:: DOCUMENT SECTION ::

The world is heading for the deepest economic slump since the Great Depression, with Britain set to experience the biggest recession in a century, the International Monetary Fund (IMF) has warned.
In its latest forecasts for the world economy, the IMF said that the world economy would shrink by 3% this year – a bigger contraction than the -0.1% in 2009 and, according to IMF chief economist Gita Gopinath, likely the “worst recession since the Great Depression”.
Referring to the fight against COVID-19 as “The Great Lockdown”, the Fund also pointed out that the recession could be even deeper than its central forecast if the coronavirus pandemic causes even lengthier shutdowns around the world in the coming months.
It added that while it expected most economies to bounce back sharply after this year’s contraction, the recession would nonetheless leave considerable scarring, with advanced economies failing to regain all the economic output lost during the contraction.

:: EXERCISE TASKS ::
a - In the IMF forecast text, by how much does the IMF say the world economy will shrink this year?
b - Reproduce the IMF forecast text word for word from "In its latest" to "the coming months.".
Answer using only the IMF forecast text, not the listing.

:: INPUT DATA ::
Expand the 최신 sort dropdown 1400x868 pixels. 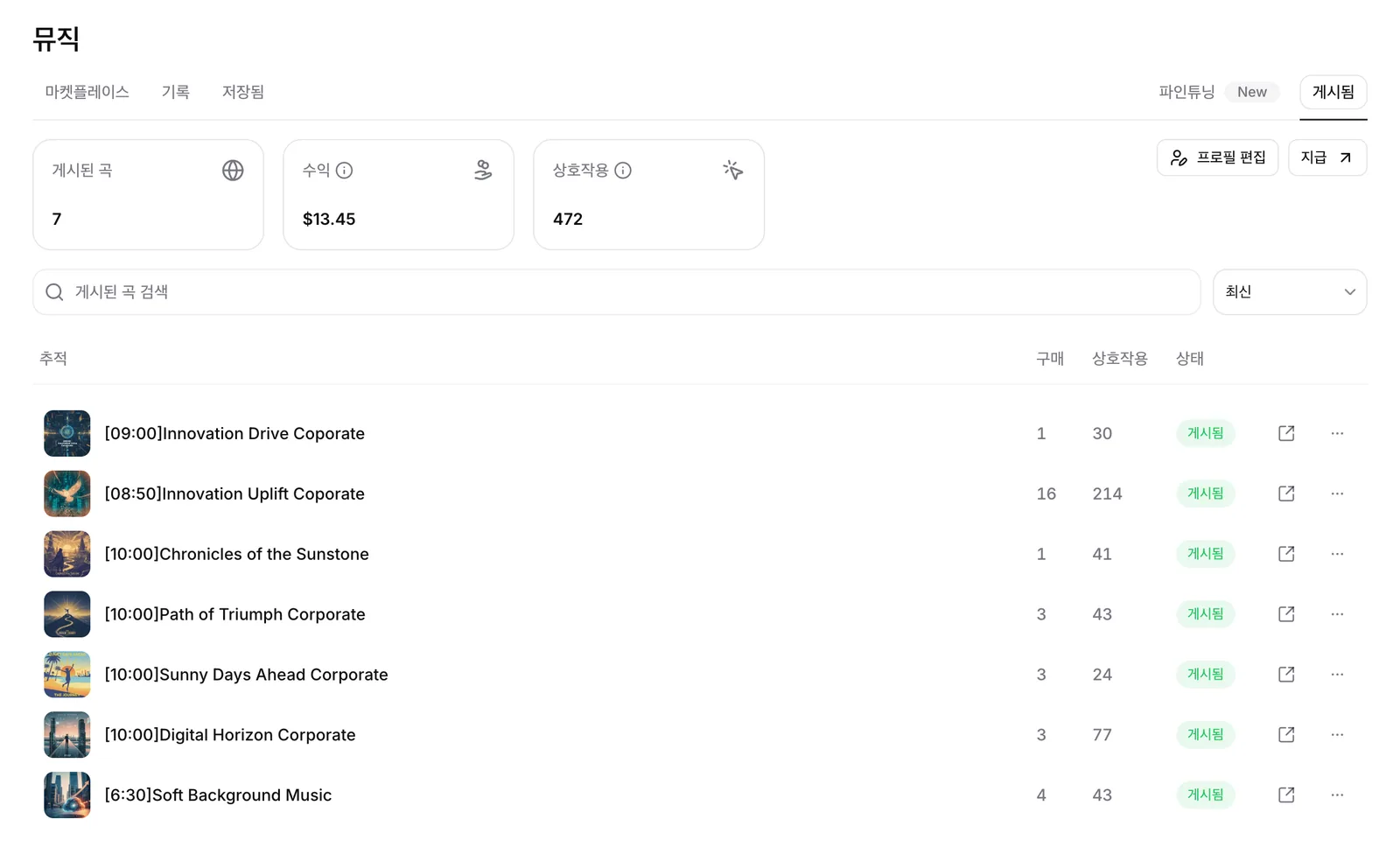(1290, 292)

:: EXERCISE SOLUTIONS ::
a - By 3%.

b -
In its latest forecasts for the world economy, the IMF said that the world economy would shrink by 3% this year – a bigger contraction than the -0.1% in 2009 and, according to IMF chief economist Gita Gopinath, likely the “worst recession since the Great Depression”.
Referring to the fight against COVID-19 as “The Great Lockdown”, the Fund also pointed out that the recession could be even deeper than its central forecast if the coronavirus pandemic causes even lengthier shutdowns around the world in the coming months.